Activity: The answer must be an exact copy of every entry, with no pictures in it.

Input material:
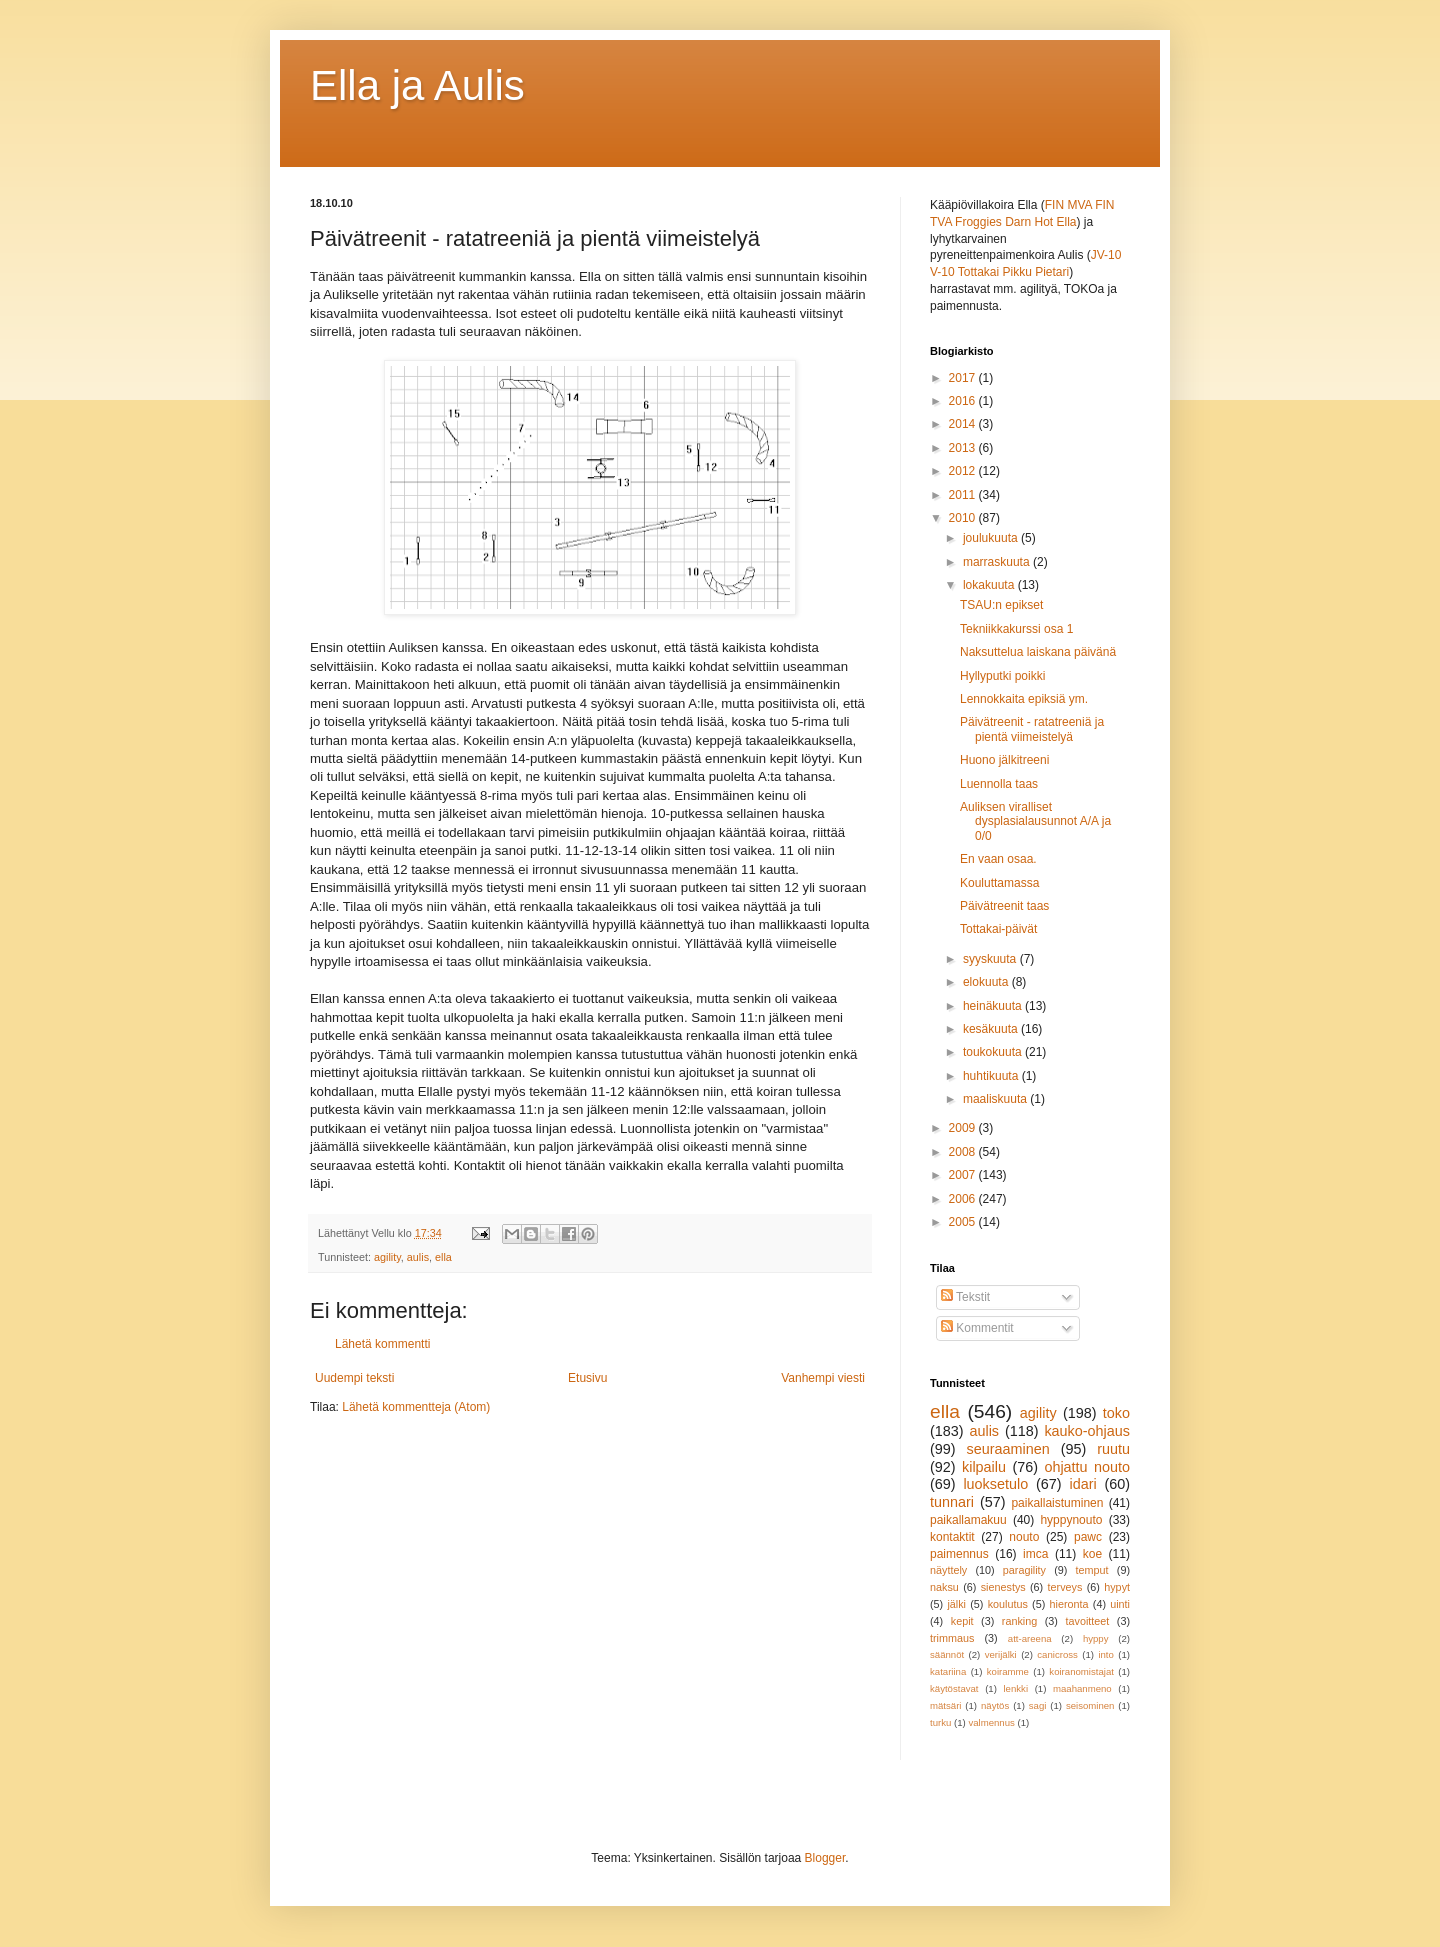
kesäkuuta (992, 1029)
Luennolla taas (999, 784)
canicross (1057, 1654)
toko (1116, 1413)
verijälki (1001, 1654)
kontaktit (952, 1537)
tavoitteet (1088, 1621)
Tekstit (965, 1297)
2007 (964, 1175)
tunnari (952, 1502)
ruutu (1113, 1449)
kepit (962, 1621)
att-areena (1030, 1638)
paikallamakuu (968, 1520)
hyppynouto (1071, 1520)
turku (940, 1722)
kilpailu (984, 1467)
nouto (1024, 1537)
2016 (964, 401)
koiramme (1008, 1671)
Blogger (825, 1858)
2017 (964, 378)
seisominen (1090, 1705)
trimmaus (952, 1638)
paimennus (959, 1554)
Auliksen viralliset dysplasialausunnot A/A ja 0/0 (1035, 821)
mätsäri (945, 1705)
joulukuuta (992, 538)
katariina (948, 1671)
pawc (1088, 1537)
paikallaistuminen (1057, 1503)
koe (1092, 1554)
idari (1082, 1484)
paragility (1024, 1570)
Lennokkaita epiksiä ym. (1024, 699)
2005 (964, 1222)
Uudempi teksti (354, 1378)
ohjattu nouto (1087, 1467)
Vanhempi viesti (823, 1378)
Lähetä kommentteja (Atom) (416, 1407)
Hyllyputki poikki (1002, 676)
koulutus (1008, 1604)
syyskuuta (991, 959)
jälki (956, 1604)
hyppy (1096, 1638)
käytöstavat (954, 1688)
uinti (1120, 1604)
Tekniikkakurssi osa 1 (1016, 629)
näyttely (948, 1570)
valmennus (991, 1722)
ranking (1019, 1621)
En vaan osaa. (998, 859)
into (1105, 1654)
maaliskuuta (996, 1099)
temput (1092, 1570)
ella (443, 1257)
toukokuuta (994, 1052)
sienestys (1003, 1587)
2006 (964, 1199)
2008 (964, 1152)
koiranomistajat (1081, 1671)
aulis (418, 1257)
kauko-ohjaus (1087, 1431)
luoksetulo (995, 1484)
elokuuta (987, 982)
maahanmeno (1082, 1688)
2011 (964, 495)
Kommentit (977, 1328)
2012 (964, 471)
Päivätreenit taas (1004, 906)
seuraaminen (1008, 1449)
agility (387, 1257)
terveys (1065, 1587)
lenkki (1015, 1688)
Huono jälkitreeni (1004, 760)
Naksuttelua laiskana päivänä (1038, 652)
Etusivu (587, 1378)
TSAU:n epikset (1001, 605)
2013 (964, 448)
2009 (964, 1128)
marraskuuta (998, 562)
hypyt (1117, 1587)
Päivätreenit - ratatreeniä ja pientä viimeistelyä (1032, 729)
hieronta (1069, 1604)
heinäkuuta (994, 1006)
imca (1035, 1554)
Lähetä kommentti (382, 1344)
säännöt (947, 1654)
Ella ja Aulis (417, 85)
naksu (944, 1587)
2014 (964, 424)
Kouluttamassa (999, 883)
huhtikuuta (992, 1076)
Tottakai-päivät (998, 929)
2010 (964, 518)
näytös (995, 1705)
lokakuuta (990, 585)
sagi (1038, 1705)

Answer box:
kesäkuuta (992, 1029)
Luennolla taas (999, 784)
canicross (1057, 1654)
toko (1116, 1413)
verijälki (1001, 1654)
kontaktit (952, 1537)
tavoitteet (1088, 1621)
Tekstit (965, 1297)
2007 (964, 1175)
tunnari (952, 1502)
ruutu (1113, 1449)
kepit (962, 1621)
att-areena (1030, 1638)
paikallamakuu (968, 1520)
hyppynouto (1071, 1520)
turku (940, 1722)
kilpailu (984, 1467)
nouto (1024, 1537)
2016 (964, 401)
koiramme (1008, 1671)
Blogger (825, 1858)
2017 (964, 378)
seisominen (1090, 1705)
trimmaus (952, 1638)
paimennus (959, 1554)
Auliksen viralliset dysplasialausunnot A/A ja 0/0 (1035, 821)
mätsäri (945, 1705)
joulukuuta (992, 538)
katariina (948, 1671)
pawc (1088, 1537)
paikallaistuminen (1057, 1503)
koe (1092, 1554)
idari (1082, 1484)
paragility (1024, 1570)
Lennokkaita epiksiä ym. (1024, 699)
2005 (964, 1222)
Uudempi teksti (354, 1378)
ohjattu nouto (1087, 1467)
Vanhempi viesti (823, 1378)
Lähetä kommentteja (Atom) (416, 1407)
Hyllyputki poikki (1002, 676)
koulutus (1008, 1604)
syyskuuta (991, 959)
jälki (956, 1604)
hyppy (1096, 1638)
käytöstavat (954, 1688)
uinti (1120, 1604)
Tekniikkakurssi osa 1 (1016, 629)
näyttely (948, 1570)
valmennus (991, 1722)
ranking (1019, 1621)
En vaan osaa. (998, 859)
into (1105, 1654)
maaliskuuta (996, 1099)
temput (1092, 1570)
ella (443, 1257)
toukokuuta (994, 1052)
sienestys (1003, 1587)
2006 (964, 1199)
2008 (964, 1152)
koiranomistajat (1081, 1671)
aulis (418, 1257)
kauko-ohjaus (1087, 1431)
luoksetulo (995, 1484)
elokuuta (987, 982)
maahanmeno (1082, 1688)
2011 (964, 495)
Kommentit (977, 1328)
2012 (964, 471)
Päivätreenit taas (1004, 906)
seuraaminen (1008, 1449)
agility (387, 1257)
terveys (1065, 1587)
lenkki (1015, 1688)
Huono jälkitreeni (1004, 760)
Naksuttelua laiskana päivänä (1038, 652)
Etusivu (587, 1378)
TSAU:n epikset (1001, 605)
2013 (964, 448)
2009 (964, 1128)
marraskuuta (998, 562)
hypyt (1117, 1587)
Päivätreenit - ratatreeniä ja pientä viimeistelyä (1032, 729)
hieronta (1069, 1604)
heinäkuuta (994, 1006)
imca (1035, 1554)
Lähetä kommentti (382, 1344)
säännöt (947, 1654)
Ella ja Aulis (417, 85)
naksu (944, 1587)
2014 (964, 424)
Kouluttamassa (999, 883)
huhtikuuta (992, 1076)
Tottakai-päivät (998, 929)
2010 (964, 518)
näytös (995, 1705)
lokakuuta (990, 585)
sagi (1038, 1705)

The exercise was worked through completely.